WAT GEVRAAGD WORDT:
Zet alle regels van de items hieronder om in een genummerde lijst, met één regel per nummer. Laat lege regels weg.
====== GETOONDE GEGEVENS ======
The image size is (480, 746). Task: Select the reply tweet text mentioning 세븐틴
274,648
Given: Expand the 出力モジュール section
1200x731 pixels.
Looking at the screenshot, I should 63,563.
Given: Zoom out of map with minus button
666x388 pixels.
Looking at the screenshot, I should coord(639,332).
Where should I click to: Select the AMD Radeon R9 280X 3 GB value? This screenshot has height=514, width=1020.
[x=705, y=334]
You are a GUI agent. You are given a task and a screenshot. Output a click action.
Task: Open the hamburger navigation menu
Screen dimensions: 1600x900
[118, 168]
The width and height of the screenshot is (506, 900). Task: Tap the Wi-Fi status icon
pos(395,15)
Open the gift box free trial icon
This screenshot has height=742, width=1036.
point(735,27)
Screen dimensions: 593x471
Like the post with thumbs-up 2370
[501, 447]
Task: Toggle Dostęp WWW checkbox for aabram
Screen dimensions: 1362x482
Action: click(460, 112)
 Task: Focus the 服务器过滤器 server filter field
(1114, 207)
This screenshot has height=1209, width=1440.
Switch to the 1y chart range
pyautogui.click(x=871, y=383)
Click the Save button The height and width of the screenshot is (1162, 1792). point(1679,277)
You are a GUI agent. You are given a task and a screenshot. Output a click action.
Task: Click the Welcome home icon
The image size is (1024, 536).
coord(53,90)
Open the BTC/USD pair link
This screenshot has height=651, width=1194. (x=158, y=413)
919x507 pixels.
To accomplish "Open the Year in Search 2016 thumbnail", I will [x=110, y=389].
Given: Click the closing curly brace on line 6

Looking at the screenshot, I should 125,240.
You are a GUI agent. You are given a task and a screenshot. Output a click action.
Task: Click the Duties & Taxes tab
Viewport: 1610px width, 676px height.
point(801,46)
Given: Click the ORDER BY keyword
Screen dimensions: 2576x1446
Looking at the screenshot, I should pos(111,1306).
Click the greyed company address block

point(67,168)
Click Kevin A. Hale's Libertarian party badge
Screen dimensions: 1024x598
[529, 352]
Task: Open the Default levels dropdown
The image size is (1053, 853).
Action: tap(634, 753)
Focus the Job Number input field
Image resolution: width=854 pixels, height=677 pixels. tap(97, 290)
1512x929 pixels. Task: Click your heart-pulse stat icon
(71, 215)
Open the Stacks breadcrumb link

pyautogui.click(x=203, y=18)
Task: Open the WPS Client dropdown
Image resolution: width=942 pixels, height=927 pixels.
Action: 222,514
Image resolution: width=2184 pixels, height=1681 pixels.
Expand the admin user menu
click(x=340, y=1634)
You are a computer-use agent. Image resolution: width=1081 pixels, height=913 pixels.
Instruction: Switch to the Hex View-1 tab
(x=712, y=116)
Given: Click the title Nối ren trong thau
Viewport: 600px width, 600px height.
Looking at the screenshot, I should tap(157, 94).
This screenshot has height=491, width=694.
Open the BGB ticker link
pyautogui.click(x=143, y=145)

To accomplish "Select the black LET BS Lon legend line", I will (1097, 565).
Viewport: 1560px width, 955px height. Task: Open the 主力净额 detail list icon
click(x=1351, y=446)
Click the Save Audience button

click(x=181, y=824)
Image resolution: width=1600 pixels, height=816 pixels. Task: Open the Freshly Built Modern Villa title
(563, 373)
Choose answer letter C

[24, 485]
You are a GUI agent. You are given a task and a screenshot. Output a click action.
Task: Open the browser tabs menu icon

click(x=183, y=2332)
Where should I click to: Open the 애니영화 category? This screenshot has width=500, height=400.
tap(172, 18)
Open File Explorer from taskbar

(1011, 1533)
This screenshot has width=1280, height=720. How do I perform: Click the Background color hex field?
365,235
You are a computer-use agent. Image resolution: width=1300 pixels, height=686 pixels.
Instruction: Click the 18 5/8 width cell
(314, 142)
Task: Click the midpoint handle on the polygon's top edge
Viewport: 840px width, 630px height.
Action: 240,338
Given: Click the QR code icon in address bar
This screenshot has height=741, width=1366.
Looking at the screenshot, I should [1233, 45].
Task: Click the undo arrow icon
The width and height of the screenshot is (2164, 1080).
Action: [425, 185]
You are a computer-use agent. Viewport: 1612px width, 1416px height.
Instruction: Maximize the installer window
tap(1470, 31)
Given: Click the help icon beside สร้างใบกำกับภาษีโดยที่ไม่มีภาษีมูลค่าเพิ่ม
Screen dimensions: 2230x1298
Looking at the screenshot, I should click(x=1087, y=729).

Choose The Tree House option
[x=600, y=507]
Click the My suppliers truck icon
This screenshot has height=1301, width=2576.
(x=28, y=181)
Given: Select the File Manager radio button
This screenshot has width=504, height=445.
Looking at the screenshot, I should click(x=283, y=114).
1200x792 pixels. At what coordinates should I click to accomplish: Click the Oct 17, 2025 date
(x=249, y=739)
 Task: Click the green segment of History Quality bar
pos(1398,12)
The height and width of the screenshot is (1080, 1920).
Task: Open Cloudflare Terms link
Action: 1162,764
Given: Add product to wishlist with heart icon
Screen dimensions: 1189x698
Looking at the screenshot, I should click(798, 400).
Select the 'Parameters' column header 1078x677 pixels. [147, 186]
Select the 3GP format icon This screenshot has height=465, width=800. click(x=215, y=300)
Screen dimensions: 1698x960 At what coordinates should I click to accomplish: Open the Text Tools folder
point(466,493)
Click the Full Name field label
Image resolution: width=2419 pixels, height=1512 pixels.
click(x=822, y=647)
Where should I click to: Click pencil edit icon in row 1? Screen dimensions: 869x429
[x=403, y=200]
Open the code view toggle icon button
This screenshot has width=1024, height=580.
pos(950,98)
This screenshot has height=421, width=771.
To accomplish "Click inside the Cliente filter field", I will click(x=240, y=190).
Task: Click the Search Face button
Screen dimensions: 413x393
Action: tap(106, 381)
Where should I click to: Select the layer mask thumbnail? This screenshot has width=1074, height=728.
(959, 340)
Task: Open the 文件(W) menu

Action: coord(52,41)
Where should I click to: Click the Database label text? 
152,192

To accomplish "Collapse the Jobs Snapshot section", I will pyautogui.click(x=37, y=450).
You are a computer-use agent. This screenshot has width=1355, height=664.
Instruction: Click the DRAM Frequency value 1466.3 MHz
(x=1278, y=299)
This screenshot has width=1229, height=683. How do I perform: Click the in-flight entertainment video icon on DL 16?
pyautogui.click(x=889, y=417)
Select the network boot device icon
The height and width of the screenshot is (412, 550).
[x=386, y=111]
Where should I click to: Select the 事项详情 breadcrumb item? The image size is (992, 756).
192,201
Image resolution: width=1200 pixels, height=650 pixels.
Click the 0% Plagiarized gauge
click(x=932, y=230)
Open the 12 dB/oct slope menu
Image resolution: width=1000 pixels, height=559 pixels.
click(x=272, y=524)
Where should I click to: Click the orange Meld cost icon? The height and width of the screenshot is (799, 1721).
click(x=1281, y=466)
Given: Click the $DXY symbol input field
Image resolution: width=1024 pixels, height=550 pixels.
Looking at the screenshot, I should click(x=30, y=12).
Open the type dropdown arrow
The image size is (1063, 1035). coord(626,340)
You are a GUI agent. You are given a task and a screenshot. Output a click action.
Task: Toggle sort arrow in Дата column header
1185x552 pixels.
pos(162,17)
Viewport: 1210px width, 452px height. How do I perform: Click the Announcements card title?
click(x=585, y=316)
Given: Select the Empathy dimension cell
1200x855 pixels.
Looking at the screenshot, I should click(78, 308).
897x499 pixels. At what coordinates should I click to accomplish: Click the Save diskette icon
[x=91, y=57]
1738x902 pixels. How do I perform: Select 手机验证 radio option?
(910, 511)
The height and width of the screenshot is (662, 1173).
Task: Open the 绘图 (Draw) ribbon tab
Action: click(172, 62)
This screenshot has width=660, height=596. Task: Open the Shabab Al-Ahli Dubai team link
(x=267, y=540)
======
UITGEWERKT ANTWOORD:
1. The image size is (480, 746). Task: Select the reply tweet text mentioning 세븐틴
2. 274,648
3. Given: Expand the 出力モジュール section
4. 1200x731 pixels.
5. Looking at the screenshot, I should 63,563.
6. Given: Zoom out of map with minus button
7. 666x388 pixels.
8. Looking at the screenshot, I should coord(639,332).
9. Where should I click to: Select the AMD Radeon R9 280X 3 GB value? This screenshot has height=514, width=1020.
10. [x=705, y=334]
11. You are a GUI agent. You are given a task and a screenshot. Output a click action.
12. Task: Open the hamburger navigation menu
13. Screen dimensions: 1600x900
14. [118, 168]
15. The width and height of the screenshot is (506, 900). Task: Tap the Wi-Fi status icon
16. pos(395,15)
17. Open the gift box free trial icon
18. This screenshot has height=742, width=1036.
19. point(735,27)
20. Screen dimensions: 593x471
21. Like the post with thumbs-up 2370
22. [501, 447]
23. Task: Toggle Dostęp WWW checkbox for aabram
24. Screen dimensions: 1362x482
25. Action: click(460, 112)
26.  Task: Focus the 服务器过滤器 server filter field
27. (1114, 207)
28. This screenshot has height=1209, width=1440.
29. Switch to the 1y chart range
30. pyautogui.click(x=871, y=383)
31. Click the Save button The height and width of the screenshot is (1162, 1792). point(1679,277)
32. You are a GUI agent. You are given a task and a screenshot. Output a click action.
33. Task: Click the Welcome home icon
34. The image size is (1024, 536).
35. coord(53,90)
36. Open the BTC/USD pair link
37. This screenshot has height=651, width=1194. (x=158, y=413)
38. 919x507 pixels.
39. To accomplish "Open the Year in Search 2016 thumbnail", I will [x=110, y=389].
40. Given: Click the closing curly brace on line 6
41. Looking at the screenshot, I should 125,240.
42. You are a GUI agent. You are given a task and a screenshot. Output a click action.
43. Task: Click the Duties & Taxes tab
44. Viewport: 1610px width, 676px height.
45. point(801,46)
46. Given: Click the ORDER BY keyword
47. Screen dimensions: 2576x1446
48. Looking at the screenshot, I should pos(111,1306).
49. Click the greyed company address block
50. point(67,168)
51. Click Kevin A. Hale's Libertarian party badge
52. Screen dimensions: 1024x598
53. [529, 352]
54. Task: Open the Default levels dropdown
55. The image size is (1053, 853).
56. Action: tap(634, 753)
57. Focus the Job Number input field
58. Image resolution: width=854 pixels, height=677 pixels. tap(97, 290)
59. 1512x929 pixels. Task: Click your heart-pulse stat icon
60. (71, 215)
61. Open the Stacks breadcrumb link
62. pyautogui.click(x=203, y=18)
63. Task: Open the WPS Client dropdown
64. Image resolution: width=942 pixels, height=927 pixels.
65. Action: 222,514
66. Image resolution: width=2184 pixels, height=1681 pixels.
67. Expand the admin user menu
68. click(x=340, y=1634)
69. You are a computer-use agent. Image resolution: width=1081 pixels, height=913 pixels.
70. Instruction: Switch to the Hex View-1 tab
71. (x=712, y=116)
72. Given: Click the title Nối ren trong thau
73. Viewport: 600px width, 600px height.
74. Looking at the screenshot, I should tap(157, 94).
75. This screenshot has height=491, width=694.
76. Open the BGB ticker link
77. pyautogui.click(x=143, y=145)
78. To accomplish "Select the black LET BS Lon legend line", I will (1097, 565).
79. Viewport: 1560px width, 955px height. Task: Open the 主力净额 detail list icon
80. click(x=1351, y=446)
81. Click the Save Audience button
82. click(x=181, y=824)
83. Image resolution: width=1600 pixels, height=816 pixels. Task: Open the Freshly Built Modern Villa title
84. (563, 373)
85. Choose answer letter C
86. [24, 485]
87. You are a GUI agent. You are given a task and a screenshot. Output a click action.
88. Task: Open the browser tabs menu icon
89. click(x=183, y=2332)
90. Where should I click to: Open the 애니영화 category? This screenshot has width=500, height=400.
91. tap(172, 18)
92. Open File Explorer from taskbar
93. (1011, 1533)
94. This screenshot has width=1280, height=720. How do I perform: Click the Background color hex field?
95. 365,235
96. You are a computer-use agent. Image resolution: width=1300 pixels, height=686 pixels.
97. Instruction: Click the 18 5/8 width cell
98. (314, 142)
99. Task: Click the midpoint handle on the polygon's top edge
100. Viewport: 840px width, 630px height.
101. Action: 240,338
102. Given: Click the QR code icon in address bar
103. This screenshot has height=741, width=1366.
104. Looking at the screenshot, I should [1233, 45].
105. Task: Click the undo arrow icon
106. The width and height of the screenshot is (2164, 1080).
107. Action: [425, 185]
108. You are a computer-use agent. Viewport: 1612px width, 1416px height.
109. Instruction: Maximize the installer window
110. tap(1470, 31)
111. Given: Click the help icon beside สร้างใบกำกับภาษีโดยที่ไม่มีภาษีมูลค่าเพิ่ม
112. Screen dimensions: 2230x1298
113. Looking at the screenshot, I should click(x=1087, y=729).
114. Choose The Tree House option
115. [x=600, y=507]
116. Click the My suppliers truck icon
117. This screenshot has height=1301, width=2576.
118. (x=28, y=181)
119. Given: Select the File Manager radio button
120. This screenshot has width=504, height=445.
121. Looking at the screenshot, I should click(x=283, y=114).
122. 1200x792 pixels. At what coordinates should I click to accomplish: Click the Oct 17, 2025 date
123. (x=249, y=739)
124.  Task: Click the green segment of History Quality bar
125. pos(1398,12)
126. The height and width of the screenshot is (1080, 1920).
127. Task: Open Cloudflare Terms link
128. Action: 1162,764
129. Given: Add product to wishlist with heart icon
130. Screen dimensions: 1189x698
131. Looking at the screenshot, I should click(798, 400).
132. Select the 'Parameters' column header 1078x677 pixels. [147, 186]
133. Select the 3GP format icon This screenshot has height=465, width=800. click(x=215, y=300)
134. Screen dimensions: 1698x960 At what coordinates should I click to accomplish: Open the Text Tools folder
135. point(466,493)
136. Click the Full Name field label
137. Image resolution: width=2419 pixels, height=1512 pixels.
138. click(x=822, y=647)
139. Where should I click to: Click pencil edit icon in row 1? Screen dimensions: 869x429
140. [x=403, y=200]
141. Open the code view toggle icon button
142. This screenshot has width=1024, height=580.
143. pos(950,98)
144. This screenshot has height=421, width=771.
145. To accomplish "Click inside the Cliente filter field", I will click(x=240, y=190).
146. Task: Click the Search Face button
147. Screen dimensions: 413x393
148. Action: tap(106, 381)
149. Where should I click to: Select the layer mask thumbnail? This screenshot has width=1074, height=728.
150. (959, 340)
151. Task: Open the 文件(W) menu
152. Action: coord(52,41)
153. Where should I click to: Click the Database label text? 
154. 152,192
155. To accomplish "Collapse the Jobs Snapshot section", I will pyautogui.click(x=37, y=450).
156. You are a computer-use agent. This screenshot has width=1355, height=664.
157. Instruction: Click the DRAM Frequency value 1466.3 MHz
158. (x=1278, y=299)
159. This screenshot has width=1229, height=683. How do I perform: Click the in-flight entertainment video icon on DL 16?
160. pyautogui.click(x=889, y=417)
161. Select the network boot device icon
162. The height and width of the screenshot is (412, 550).
163. [x=386, y=111]
164. Where should I click to: Select the 事项详情 breadcrumb item? The image size is (992, 756).
165. 192,201
166. Image resolution: width=1200 pixels, height=650 pixels.
167. Click the 0% Plagiarized gauge
168. click(x=932, y=230)
169. Open the 12 dB/oct slope menu
170. Image resolution: width=1000 pixels, height=559 pixels.
171. click(x=272, y=524)
172. Where should I click to: Click the orange Meld cost icon? The height and width of the screenshot is (799, 1721).
173. click(x=1281, y=466)
174. Given: Click the $DXY symbol input field
175. Image resolution: width=1024 pixels, height=550 pixels.
176. Looking at the screenshot, I should click(x=30, y=12).
177. Open the type dropdown arrow
178. The image size is (1063, 1035). coord(626,340)
179. You are a GUI agent. You are given a task and a screenshot. Output a click action.
180. Task: Toggle sort arrow in Дата column header
181. 1185x552 pixels.
182. pos(162,17)
183. Viewport: 1210px width, 452px height. How do I perform: Click the Announcements card title?
184. click(x=585, y=316)
185. Given: Select the Empathy dimension cell
186. 1200x855 pixels.
187. Looking at the screenshot, I should click(78, 308).
188. 897x499 pixels. At what coordinates should I click to accomplish: Click the Save diskette icon
189. [x=91, y=57]
190. 1738x902 pixels. How do I perform: Select 手机验证 radio option?
191. (910, 511)
192. The height and width of the screenshot is (662, 1173).
193. Task: Open the 绘图 (Draw) ribbon tab
194. Action: click(172, 62)
195. This screenshot has width=660, height=596. Task: Open the Shabab Al-Ahli Dubai team link
196. (x=267, y=540)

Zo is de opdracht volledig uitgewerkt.